Dan Greenhaus is at the Equity Strategy Group at Miller Tabak + Co. where he covers markets and portfolio theory. He has contributed several chapters to Investing From the Top Down: A Macro Approach to Capital Markets (by Anthony Crescenzi).
This is his most recent commentary:
The FOMC meets today for the final time in 2010. As we discussed in our 2011 FOMC preview, Assessing the Change in the 2011 FOMC, next year brings a slightly more hawkish Fed although one not quite able to meaningfully later the path of monetary policy. In 2010, the slightly less hawkish Fed will finish out the year on a boring note as we expect very little in the way of significant changes to the FOMC statement.
Since the last FOMC statement, incoming economic data have been generally quite good. The November 3 FOMC statement preceded the October employment report as well as other releases, including the ISM index, which have generally shown a continuing expansion. Along with the recently-announced-but-not-yet-approved-tax-compromise, we have become more optimistic about 2011 than we had been. The Fed will probably have to acknowledge this improvement in its first paragraph, perhaps in the first sentence. However, all eyes will be on the second paragraph and the following sentence:
Currently, the unemployment rate is elevated, and measures of underlying inflation are somewhat low, relative to levels that the Committee judges to be consistent, over the longer run, with its dual mandate
This is the sentence that has proven to be something of a lightening rod and we guess is the origin of the recent push to eliminate the Fed’s dual mandate. Changes to this line, despite the economic improvement, are quite unlikely. It is simply too soon for the Fed to judge its program a success or failure and they may include a section on the effectiveness of the asset purchase program saying, in December’s case, that it is too soon to judge the program. Going forward, this paragraph could be used to signal the Fed’s thoughts on the program to the market. If the Fed were to abandon the program earlier than its scheduled completion date, they could do so in this paragraph.
Other than that, we do not anticipate very many, if any, changes to the statement. The Fed will certainly leave itself the flexibility to “adjust the program as needed” while also leaving unchanged the sentence regarding “exceptionally low levels for the federal funds rate for an extended period.” They may include a section on the effectiveness of the asset purchase program saying, in December’s case, that it is too soon to judge the program.
On a related topic, we continue to field questions both internally and externally regarding the recent run up in yields and why, as Carl Quintanilla said on CNBC this morning, the bond market is not “playing ball.” To repeat, the Fed is not out to peg the 10 year rate at, say, 2.50%. If that’s what they wanted, Ben Bernanke could come out and just say “we will purchase any and all bonds in an effort to target a 2.50% rate on the 10 year note.” He hasn’t said something like that because that’s not the goal. The goal is deflation prevention. Viewed this way, the back up in rates is a welcome development, signaling and end, for now, to deflationary concerns. The Fed knows that an improved economic landscape is going to be associated with higher yields and higher inflation expectations. In that regard, they are quite happy and would more than likely judge the steps they’ve taken, from a communications and implementation standpoint, to be a success.
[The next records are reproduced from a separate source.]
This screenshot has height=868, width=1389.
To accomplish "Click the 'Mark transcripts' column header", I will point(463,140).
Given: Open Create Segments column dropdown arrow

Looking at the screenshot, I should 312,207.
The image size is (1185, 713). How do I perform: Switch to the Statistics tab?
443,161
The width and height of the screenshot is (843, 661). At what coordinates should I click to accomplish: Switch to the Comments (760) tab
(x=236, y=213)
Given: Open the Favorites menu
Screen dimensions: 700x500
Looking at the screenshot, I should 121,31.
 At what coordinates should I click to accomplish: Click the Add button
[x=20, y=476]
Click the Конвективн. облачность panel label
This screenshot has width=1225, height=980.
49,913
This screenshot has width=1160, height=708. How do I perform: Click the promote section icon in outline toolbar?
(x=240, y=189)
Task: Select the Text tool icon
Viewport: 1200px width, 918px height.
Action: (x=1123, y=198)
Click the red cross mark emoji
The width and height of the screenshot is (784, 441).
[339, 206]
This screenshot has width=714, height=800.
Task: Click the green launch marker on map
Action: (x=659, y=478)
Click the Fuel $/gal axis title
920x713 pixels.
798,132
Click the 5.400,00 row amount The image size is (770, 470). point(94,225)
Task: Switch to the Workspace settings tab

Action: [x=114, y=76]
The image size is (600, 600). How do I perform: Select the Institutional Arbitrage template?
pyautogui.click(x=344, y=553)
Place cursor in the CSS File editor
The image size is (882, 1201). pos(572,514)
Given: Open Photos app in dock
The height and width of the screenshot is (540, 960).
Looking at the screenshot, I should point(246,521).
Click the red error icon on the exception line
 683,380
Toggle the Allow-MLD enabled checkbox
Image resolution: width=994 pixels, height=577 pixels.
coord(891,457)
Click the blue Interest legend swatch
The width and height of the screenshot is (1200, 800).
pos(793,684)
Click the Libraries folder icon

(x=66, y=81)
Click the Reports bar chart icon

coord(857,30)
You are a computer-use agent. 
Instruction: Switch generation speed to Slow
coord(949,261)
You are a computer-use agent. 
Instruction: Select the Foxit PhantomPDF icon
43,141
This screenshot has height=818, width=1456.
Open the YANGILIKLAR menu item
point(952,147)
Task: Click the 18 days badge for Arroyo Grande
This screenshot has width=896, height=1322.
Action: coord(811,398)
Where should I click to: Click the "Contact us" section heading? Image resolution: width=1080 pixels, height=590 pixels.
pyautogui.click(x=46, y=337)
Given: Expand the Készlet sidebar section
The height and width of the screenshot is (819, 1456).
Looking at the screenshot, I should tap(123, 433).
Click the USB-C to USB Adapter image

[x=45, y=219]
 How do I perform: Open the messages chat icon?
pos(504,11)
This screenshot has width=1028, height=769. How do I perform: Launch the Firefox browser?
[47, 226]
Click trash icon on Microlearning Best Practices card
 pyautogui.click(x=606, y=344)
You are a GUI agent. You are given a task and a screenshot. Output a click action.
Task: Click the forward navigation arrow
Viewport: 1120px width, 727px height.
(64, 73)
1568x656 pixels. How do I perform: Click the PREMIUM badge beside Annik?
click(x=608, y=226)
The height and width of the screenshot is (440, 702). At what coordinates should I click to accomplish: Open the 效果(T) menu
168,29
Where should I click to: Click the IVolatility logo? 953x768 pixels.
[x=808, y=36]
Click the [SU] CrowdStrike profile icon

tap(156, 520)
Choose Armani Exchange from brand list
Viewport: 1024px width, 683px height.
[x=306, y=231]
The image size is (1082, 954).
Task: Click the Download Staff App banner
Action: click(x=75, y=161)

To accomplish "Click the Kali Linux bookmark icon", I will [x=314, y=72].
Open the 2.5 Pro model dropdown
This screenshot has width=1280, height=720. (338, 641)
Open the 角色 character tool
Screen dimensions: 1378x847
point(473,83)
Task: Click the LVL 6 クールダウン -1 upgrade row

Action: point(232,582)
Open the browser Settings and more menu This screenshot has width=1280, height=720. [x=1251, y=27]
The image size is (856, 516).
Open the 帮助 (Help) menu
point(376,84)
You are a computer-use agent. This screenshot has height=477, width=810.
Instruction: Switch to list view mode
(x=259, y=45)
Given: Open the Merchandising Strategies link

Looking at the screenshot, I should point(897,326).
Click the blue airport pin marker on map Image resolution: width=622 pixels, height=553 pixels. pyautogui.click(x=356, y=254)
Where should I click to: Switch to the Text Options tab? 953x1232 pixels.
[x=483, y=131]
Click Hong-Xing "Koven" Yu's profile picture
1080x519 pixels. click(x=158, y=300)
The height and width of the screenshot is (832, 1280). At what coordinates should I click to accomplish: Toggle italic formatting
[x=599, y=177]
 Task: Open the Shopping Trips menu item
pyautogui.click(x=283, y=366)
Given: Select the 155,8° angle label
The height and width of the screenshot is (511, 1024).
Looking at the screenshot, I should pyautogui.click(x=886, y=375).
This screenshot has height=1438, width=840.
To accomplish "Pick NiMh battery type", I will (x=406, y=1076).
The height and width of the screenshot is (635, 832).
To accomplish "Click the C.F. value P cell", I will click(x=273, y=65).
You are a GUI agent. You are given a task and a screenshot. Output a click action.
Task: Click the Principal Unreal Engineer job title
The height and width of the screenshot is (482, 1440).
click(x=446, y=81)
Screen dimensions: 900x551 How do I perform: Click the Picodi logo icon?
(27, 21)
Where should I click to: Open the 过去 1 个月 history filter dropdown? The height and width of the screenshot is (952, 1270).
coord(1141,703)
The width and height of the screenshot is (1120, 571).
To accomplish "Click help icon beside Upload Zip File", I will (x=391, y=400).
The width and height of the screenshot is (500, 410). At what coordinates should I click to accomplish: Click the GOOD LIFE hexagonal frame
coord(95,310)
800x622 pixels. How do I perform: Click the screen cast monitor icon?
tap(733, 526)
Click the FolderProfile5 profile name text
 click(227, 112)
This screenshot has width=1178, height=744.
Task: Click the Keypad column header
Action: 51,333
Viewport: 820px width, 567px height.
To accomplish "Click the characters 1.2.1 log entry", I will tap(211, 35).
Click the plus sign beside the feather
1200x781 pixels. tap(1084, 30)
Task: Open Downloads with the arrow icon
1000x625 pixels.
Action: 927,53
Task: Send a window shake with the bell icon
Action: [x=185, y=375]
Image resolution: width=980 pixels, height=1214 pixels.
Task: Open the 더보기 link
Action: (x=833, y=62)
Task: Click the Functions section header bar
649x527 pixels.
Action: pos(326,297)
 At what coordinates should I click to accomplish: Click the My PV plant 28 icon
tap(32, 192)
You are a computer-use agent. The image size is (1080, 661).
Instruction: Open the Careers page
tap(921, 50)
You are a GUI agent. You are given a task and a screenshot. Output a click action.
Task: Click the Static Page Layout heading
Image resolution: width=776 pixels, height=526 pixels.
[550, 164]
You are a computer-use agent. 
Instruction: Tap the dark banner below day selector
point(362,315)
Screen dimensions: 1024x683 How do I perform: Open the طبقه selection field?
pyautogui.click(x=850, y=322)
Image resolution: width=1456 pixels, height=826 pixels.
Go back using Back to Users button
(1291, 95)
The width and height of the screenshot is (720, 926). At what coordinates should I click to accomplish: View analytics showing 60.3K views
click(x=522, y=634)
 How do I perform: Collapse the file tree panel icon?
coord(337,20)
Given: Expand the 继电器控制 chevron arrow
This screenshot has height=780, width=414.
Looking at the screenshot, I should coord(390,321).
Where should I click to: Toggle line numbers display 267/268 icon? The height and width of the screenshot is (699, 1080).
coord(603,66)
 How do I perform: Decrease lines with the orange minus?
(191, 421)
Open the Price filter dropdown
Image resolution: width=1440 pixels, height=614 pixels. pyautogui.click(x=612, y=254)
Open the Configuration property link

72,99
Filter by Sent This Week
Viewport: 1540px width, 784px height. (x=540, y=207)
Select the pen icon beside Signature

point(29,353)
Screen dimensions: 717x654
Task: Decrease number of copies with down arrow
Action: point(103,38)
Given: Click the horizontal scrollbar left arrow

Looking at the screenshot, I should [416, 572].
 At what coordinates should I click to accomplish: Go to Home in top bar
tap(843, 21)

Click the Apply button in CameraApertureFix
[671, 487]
^^This morning its being reported that the ECB is contemplating asking regional governments for a capital infusion to insure itself against any losses related to its efforts to shore up the sovereign debt market. We have nothing to add with regards to the story but this does give us an opportunity to once again opine on the possibility of Fed losses. As we know, the Fed’s balance sheet has ballooned up to $2.385 trillion as of the most recent week, nearly 50% of which is invested in MBS and agency debt securities. Another near 40% is in various forms of Treasury securities. This exposure has led to a modest bit of discussion as to whether, whenever short term rates begin to rise, the Fed will be able to sustain the losses it is sure to incur. However a related issue is worth mentioning, one that NY Fed President Dudley touched on this topic in an early October speech.
The concern about Fed funding arises from its decision to pay interest on excess reserves, currently 0.25%. In the Fed’s opinion, this newly granted ability was and is instrumental in building the foundation for an orderly exit from accommodative monetary policy. Simply put, as the FOMC begins to pay a higher IOER, they will of course have to lay out more money. As a self funding institution that cannot go to Congress for additional appropriations, this raises a concern about if and when the Fed may need funds to meet such outlays. One big potential complication regarding this issue is the fact that the Fed is forced to remit its earnings to the Treasury each year (they may remit as much as $80 billion in 2010 alone after sending $47.431 billion in 2009). They are, as best as we can tell and are told, not able to build up a capital cushion against potential future losses.
With the Fed earning about 4% on its various investments, there is no concern about paying out more money than it is currently earning. However, as rates rise, this spread will compress as the Fed pays a higher IOER. To be sure, there is ample time for this becomes a legitimate and pressing concern but it is one worth knowing exists.